The Hardy space of martingales can be defined in terms of martingale differences. I'll stick to the simplest case of dyadic martingales.

**Notation** The underlying probability space can be taken to be $[0,1]$, the filtration $\{F_n\}$ has $F_n$ generated by dyadic intervals $F_n\ni I=I_+\cup I_-$ ($I_\pm\in F_{n+1}$) with $|I|=2^{-n}$ and the probability measure is Lebesgue measure. A martingale $f=\{F_n\ni f_n=\sum_0^n d_j\}$ satisfies $d_n(I_+)+d_n(I_-)=0$ if $I\in F_{n-1}$, where $d(J)=d_n(J)$ is the value of the martingale difference $d_n=f_n-f_{n-1}$ on $J\in F_n$.

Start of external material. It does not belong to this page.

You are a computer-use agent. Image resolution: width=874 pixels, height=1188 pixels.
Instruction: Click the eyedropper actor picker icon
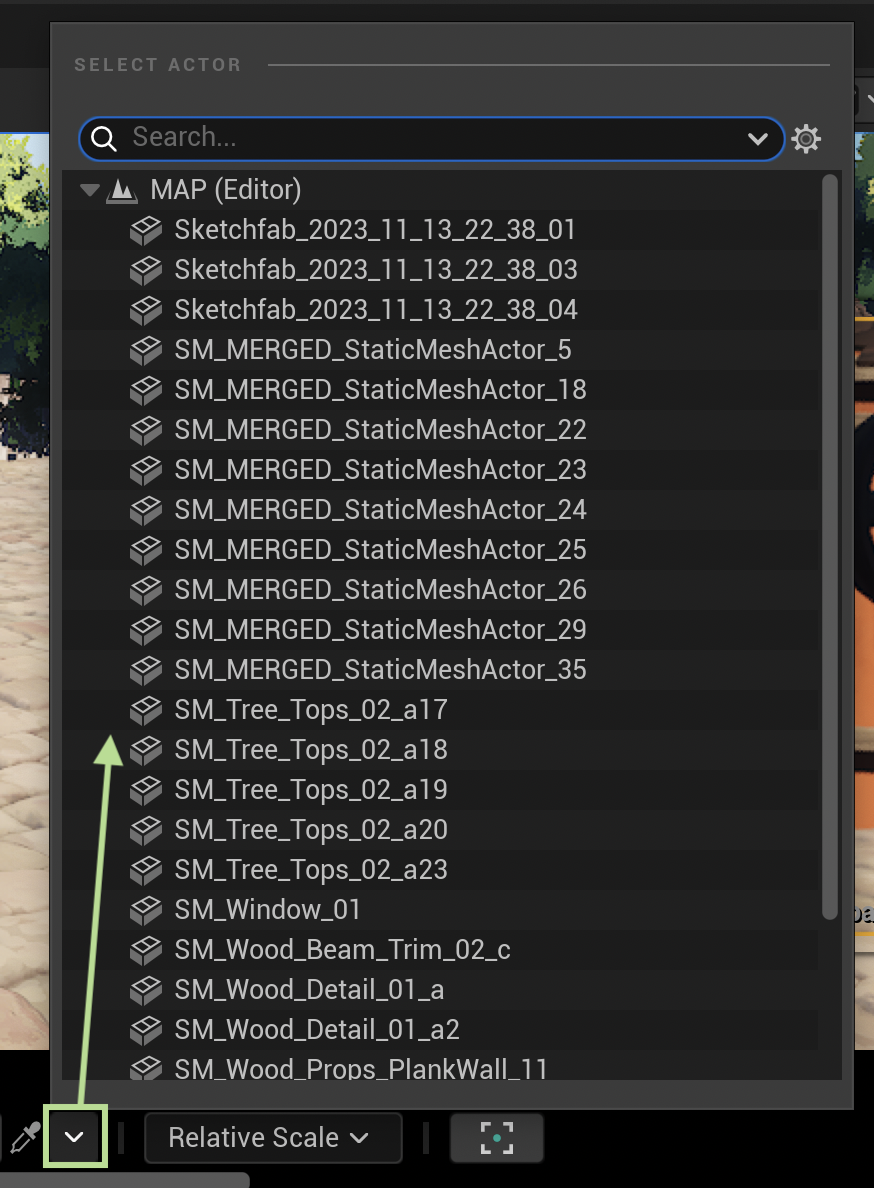click(24, 1138)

The martingale $f$ is in the Hardy space $M^2$ if $$ \infty>\|f\|_2^2=\lim_{n\to\infty}{\mathbb E}f_n^2=\sum_{j=0}^\infty\sum_{|J|=2^{-j}}d_j^2(J)2^{-j}=\sum_Jd(J)^2|J|. $$ There is a vast literature on this and related martingale spaces ($M^p$'s, $BMO$, etcetera). The starting point is that $f=\lim_{n\to\infty}f_n$ exists a.e. on $[0,1]$ and $f_n={\mathbb E}[f|F_n]$.

Consider instead the *Dirichlet* martingale space $D\subset M^2$ defined by the condition
$$
\infty>\|f\|_D^2=\sum_Jd(J)^2.
$$
It is related to $M^2$ the same way the holomorphic Dirichlet space is related to the holomorphic Hardy space, or the Sobolev space $W^{1/2,2}({\mathbb R})$ ($1/2$ derivative in $L^2({\mathbb R})$) is related to $L^2({\mathbb R})$.It is easy to show that $f=\lim_{n\to\infty}f_n$ exists outside a set of null logarithmic capacity in $[0,1]$. In a sense, it is the "right" space if one wants to do calculus of variations for martingales. Also, it can be defined via martingale transforms of Hardy martingales.

The **questions** are the following. (1) Is there some literature on this space? (2) The fact that the boundary values are defined outside a set of zero capacity has some easy to understand probabilistic meaning?

[I have often used $D$ as a toy model for testing facts and proofs I wanted to verify or use dealing with holomorphic functions].